Copy the data. Keep every character as given.
=== Begin Enclosure ===
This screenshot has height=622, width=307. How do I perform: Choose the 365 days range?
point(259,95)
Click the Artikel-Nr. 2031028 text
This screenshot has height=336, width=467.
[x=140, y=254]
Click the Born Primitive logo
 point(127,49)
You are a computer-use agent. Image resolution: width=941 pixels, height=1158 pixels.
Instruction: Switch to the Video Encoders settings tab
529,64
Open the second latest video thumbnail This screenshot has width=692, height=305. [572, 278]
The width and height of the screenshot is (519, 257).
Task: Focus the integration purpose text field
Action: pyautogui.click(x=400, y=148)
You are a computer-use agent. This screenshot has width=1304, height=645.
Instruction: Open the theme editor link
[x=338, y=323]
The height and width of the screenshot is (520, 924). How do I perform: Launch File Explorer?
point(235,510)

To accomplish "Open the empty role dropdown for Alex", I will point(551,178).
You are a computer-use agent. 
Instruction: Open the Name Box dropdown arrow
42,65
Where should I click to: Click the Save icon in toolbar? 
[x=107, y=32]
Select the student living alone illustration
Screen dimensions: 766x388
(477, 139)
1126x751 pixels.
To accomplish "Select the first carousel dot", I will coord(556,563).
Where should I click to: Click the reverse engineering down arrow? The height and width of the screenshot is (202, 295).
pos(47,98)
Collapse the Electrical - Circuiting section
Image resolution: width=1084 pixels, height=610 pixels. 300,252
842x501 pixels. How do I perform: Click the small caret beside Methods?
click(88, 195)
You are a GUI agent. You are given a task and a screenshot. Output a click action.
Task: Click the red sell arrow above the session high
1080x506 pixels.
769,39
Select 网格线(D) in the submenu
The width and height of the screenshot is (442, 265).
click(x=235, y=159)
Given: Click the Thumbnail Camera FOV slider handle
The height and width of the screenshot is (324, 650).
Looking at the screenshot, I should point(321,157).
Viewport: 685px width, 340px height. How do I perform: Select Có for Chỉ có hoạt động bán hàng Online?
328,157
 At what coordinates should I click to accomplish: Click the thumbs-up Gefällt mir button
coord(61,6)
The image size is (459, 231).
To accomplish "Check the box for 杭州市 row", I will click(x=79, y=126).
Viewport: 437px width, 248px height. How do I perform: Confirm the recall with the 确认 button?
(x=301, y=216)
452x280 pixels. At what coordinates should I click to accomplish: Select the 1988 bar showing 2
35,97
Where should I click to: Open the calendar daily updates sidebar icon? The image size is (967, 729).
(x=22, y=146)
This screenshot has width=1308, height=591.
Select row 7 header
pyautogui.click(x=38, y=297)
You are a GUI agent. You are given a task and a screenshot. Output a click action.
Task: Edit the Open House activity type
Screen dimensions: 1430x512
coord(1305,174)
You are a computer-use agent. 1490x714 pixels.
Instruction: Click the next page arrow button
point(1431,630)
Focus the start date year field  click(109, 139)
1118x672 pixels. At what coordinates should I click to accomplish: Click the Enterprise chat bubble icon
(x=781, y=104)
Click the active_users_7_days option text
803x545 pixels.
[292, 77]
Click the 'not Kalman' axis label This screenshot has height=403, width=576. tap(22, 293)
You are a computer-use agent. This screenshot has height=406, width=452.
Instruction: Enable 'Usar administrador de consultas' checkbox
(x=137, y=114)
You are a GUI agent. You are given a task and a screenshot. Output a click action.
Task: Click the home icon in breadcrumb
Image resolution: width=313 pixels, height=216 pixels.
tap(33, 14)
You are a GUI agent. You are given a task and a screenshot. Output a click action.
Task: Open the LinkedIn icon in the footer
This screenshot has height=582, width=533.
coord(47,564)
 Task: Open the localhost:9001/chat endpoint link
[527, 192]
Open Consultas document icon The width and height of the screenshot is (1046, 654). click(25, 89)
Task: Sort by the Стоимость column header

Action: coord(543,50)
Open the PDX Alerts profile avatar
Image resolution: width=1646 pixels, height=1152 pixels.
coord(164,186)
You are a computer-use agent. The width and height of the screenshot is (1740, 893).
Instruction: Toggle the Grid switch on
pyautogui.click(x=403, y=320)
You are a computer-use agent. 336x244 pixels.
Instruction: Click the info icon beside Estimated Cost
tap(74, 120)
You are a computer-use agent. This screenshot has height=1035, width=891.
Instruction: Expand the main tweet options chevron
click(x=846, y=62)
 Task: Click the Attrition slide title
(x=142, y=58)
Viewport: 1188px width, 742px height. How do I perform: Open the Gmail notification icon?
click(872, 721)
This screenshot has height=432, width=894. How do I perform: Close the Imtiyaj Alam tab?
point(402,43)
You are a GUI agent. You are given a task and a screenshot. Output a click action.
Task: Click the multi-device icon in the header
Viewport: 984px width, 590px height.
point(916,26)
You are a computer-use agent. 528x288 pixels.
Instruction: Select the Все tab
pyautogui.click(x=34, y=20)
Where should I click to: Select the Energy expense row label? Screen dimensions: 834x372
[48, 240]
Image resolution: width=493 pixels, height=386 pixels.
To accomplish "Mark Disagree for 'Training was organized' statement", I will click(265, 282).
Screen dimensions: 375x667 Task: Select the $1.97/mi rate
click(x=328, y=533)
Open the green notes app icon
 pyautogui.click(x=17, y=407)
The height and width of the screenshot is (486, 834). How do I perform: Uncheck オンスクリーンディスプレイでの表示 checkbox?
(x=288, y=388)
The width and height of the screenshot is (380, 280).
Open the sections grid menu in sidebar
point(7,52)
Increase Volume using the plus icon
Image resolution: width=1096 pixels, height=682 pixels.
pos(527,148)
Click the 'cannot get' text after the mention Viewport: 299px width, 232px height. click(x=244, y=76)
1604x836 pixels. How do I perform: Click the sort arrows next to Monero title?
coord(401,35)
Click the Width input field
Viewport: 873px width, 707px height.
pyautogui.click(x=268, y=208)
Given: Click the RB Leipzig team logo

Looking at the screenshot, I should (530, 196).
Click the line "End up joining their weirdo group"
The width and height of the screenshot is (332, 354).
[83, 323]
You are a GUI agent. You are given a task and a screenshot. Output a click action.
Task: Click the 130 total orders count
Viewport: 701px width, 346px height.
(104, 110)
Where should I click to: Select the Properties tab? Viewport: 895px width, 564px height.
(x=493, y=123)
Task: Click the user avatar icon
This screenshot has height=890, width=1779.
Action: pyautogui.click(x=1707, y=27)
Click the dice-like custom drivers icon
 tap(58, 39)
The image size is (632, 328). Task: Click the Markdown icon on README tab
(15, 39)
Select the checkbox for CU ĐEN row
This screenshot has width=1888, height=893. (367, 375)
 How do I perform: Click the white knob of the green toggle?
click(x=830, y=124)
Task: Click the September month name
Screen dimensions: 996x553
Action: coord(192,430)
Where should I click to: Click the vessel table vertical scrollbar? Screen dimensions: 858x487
=== End Enclosure ===
TASK ANSWER:
This screenshot has height=622, width=307. How do I perform: Choose the 365 days range?
point(259,95)
Click the Artikel-Nr. 2031028 text
This screenshot has height=336, width=467.
[x=140, y=254]
Click the Born Primitive logo
 point(127,49)
You are a computer-use agent. Image resolution: width=941 pixels, height=1158 pixels.
Instruction: Switch to the Video Encoders settings tab
529,64
Open the second latest video thumbnail This screenshot has width=692, height=305. [572, 278]
The width and height of the screenshot is (519, 257).
Task: Focus the integration purpose text field
Action: pyautogui.click(x=400, y=148)
You are a computer-use agent. This screenshot has width=1304, height=645.
Instruction: Open the theme editor link
[x=338, y=323]
The height and width of the screenshot is (520, 924). How do I perform: Launch File Explorer?
point(235,510)

To accomplish "Open the empty role dropdown for Alex", I will point(551,178).
You are a computer-use agent. 
Instruction: Open the Name Box dropdown arrow
42,65
Where should I click to: Click the Save icon in toolbar? 
[x=107, y=32]
Select the student living alone illustration
Screen dimensions: 766x388
(477, 139)
1126x751 pixels.
To accomplish "Select the first carousel dot", I will coord(556,563).
Where should I click to: Click the reverse engineering down arrow? The height and width of the screenshot is (202, 295).
pos(47,98)
Collapse the Electrical - Circuiting section
Image resolution: width=1084 pixels, height=610 pixels. 300,252
842x501 pixels. How do I perform: Click the small caret beside Methods?
click(88, 195)
You are a GUI agent. You are given a task and a screenshot. Output a click action.
Task: Click the red sell arrow above the session high
1080x506 pixels.
769,39
Select 网格线(D) in the submenu
The width and height of the screenshot is (442, 265).
click(x=235, y=159)
Given: Click the Thumbnail Camera FOV slider handle
The height and width of the screenshot is (324, 650).
Looking at the screenshot, I should point(321,157).
Viewport: 685px width, 340px height. How do I perform: Select Có for Chỉ có hoạt động bán hàng Online?
328,157
 At what coordinates should I click to accomplish: Click the thumbs-up Gefällt mir button
coord(61,6)
The image size is (459, 231).
To accomplish "Check the box for 杭州市 row", I will click(x=79, y=126).
Viewport: 437px width, 248px height. How do I perform: Confirm the recall with the 确认 button?
(x=301, y=216)
452x280 pixels. At what coordinates should I click to accomplish: Select the 1988 bar showing 2
35,97
Where should I click to: Open the calendar daily updates sidebar icon? The image size is (967, 729).
(x=22, y=146)
This screenshot has width=1308, height=591.
Select row 7 header
pyautogui.click(x=38, y=297)
You are a GUI agent. You are given a task and a screenshot. Output a click action.
Task: Edit the Open House activity type
Screen dimensions: 1430x512
coord(1305,174)
You are a computer-use agent. 1490x714 pixels.
Instruction: Click the next page arrow button
point(1431,630)
Focus the start date year field  click(109, 139)
1118x672 pixels. At what coordinates should I click to accomplish: Click the Enterprise chat bubble icon
(x=781, y=104)
Click the active_users_7_days option text
803x545 pixels.
[292, 77]
Click the 'not Kalman' axis label This screenshot has height=403, width=576. tap(22, 293)
You are a computer-use agent. This screenshot has height=406, width=452.
Instruction: Enable 'Usar administrador de consultas' checkbox
(x=137, y=114)
You are a GUI agent. You are given a task and a screenshot. Output a click action.
Task: Click the home icon in breadcrumb
Image resolution: width=313 pixels, height=216 pixels.
tap(33, 14)
You are a GUI agent. You are given a task and a screenshot. Output a click action.
Task: Open the LinkedIn icon in the footer
This screenshot has height=582, width=533.
coord(47,564)
 Task: Open the localhost:9001/chat endpoint link
[527, 192]
Open Consultas document icon The width and height of the screenshot is (1046, 654). click(25, 89)
Task: Sort by the Стоимость column header

Action: coord(543,50)
Open the PDX Alerts profile avatar
Image resolution: width=1646 pixels, height=1152 pixels.
coord(164,186)
You are a computer-use agent. The width and height of the screenshot is (1740, 893).
Instruction: Toggle the Grid switch on
pyautogui.click(x=403, y=320)
You are a computer-use agent. 336x244 pixels.
Instruction: Click the info icon beside Estimated Cost
tap(74, 120)
You are a computer-use agent. This screenshot has height=1035, width=891.
Instruction: Expand the main tweet options chevron
click(x=846, y=62)
 Task: Click the Attrition slide title
(x=142, y=58)
Viewport: 1188px width, 742px height. How do I perform: Open the Gmail notification icon?
click(872, 721)
This screenshot has height=432, width=894. How do I perform: Close the Imtiyaj Alam tab?
point(402,43)
You are a GUI agent. You are given a task and a screenshot. Output a click action.
Task: Click the multi-device icon in the header
Viewport: 984px width, 590px height.
point(916,26)
You are a computer-use agent. 528x288 pixels.
Instruction: Select the Все tab
pyautogui.click(x=34, y=20)
Where should I click to: Select the Energy expense row label? Screen dimensions: 834x372
[48, 240]
Image resolution: width=493 pixels, height=386 pixels.
To accomplish "Mark Disagree for 'Training was organized' statement", I will click(265, 282).
Screen dimensions: 375x667 Task: Select the $1.97/mi rate
click(x=328, y=533)
Open the green notes app icon
 pyautogui.click(x=17, y=407)
The height and width of the screenshot is (486, 834). How do I perform: Uncheck オンスクリーンディスプレイでの表示 checkbox?
(x=288, y=388)
The width and height of the screenshot is (380, 280).
Open the sections grid menu in sidebar
point(7,52)
Increase Volume using the plus icon
Image resolution: width=1096 pixels, height=682 pixels.
pos(527,148)
Click the 'cannot get' text after the mention Viewport: 299px width, 232px height. click(x=244, y=76)
1604x836 pixels. How do I perform: Click the sort arrows next to Monero title?
coord(401,35)
Click the Width input field
Viewport: 873px width, 707px height.
pyautogui.click(x=268, y=208)
Given: Click the RB Leipzig team logo

Looking at the screenshot, I should (530, 196).
Click the line "End up joining their weirdo group"
The width and height of the screenshot is (332, 354).
[83, 323]
You are a GUI agent. You are given a task and a screenshot. Output a click action.
Task: Click the 130 total orders count
Viewport: 701px width, 346px height.
(104, 110)
Where should I click to: Select the Properties tab? Viewport: 895px width, 564px height.
(x=493, y=123)
Task: Click the user avatar icon
This screenshot has height=890, width=1779.
Action: pyautogui.click(x=1707, y=27)
Click the dice-like custom drivers icon
 tap(58, 39)
The image size is (632, 328). Task: Click the Markdown icon on README tab
(15, 39)
Select the checkbox for CU ĐEN row
This screenshot has width=1888, height=893. (367, 375)
 How do I perform: Click the white knob of the green toggle?
click(x=830, y=124)
Task: Click the September month name
Screen dimensions: 996x553
Action: coord(192,430)
Where should I click to: Click the vessel table vertical scrollbar? Screen dimensions: 858x487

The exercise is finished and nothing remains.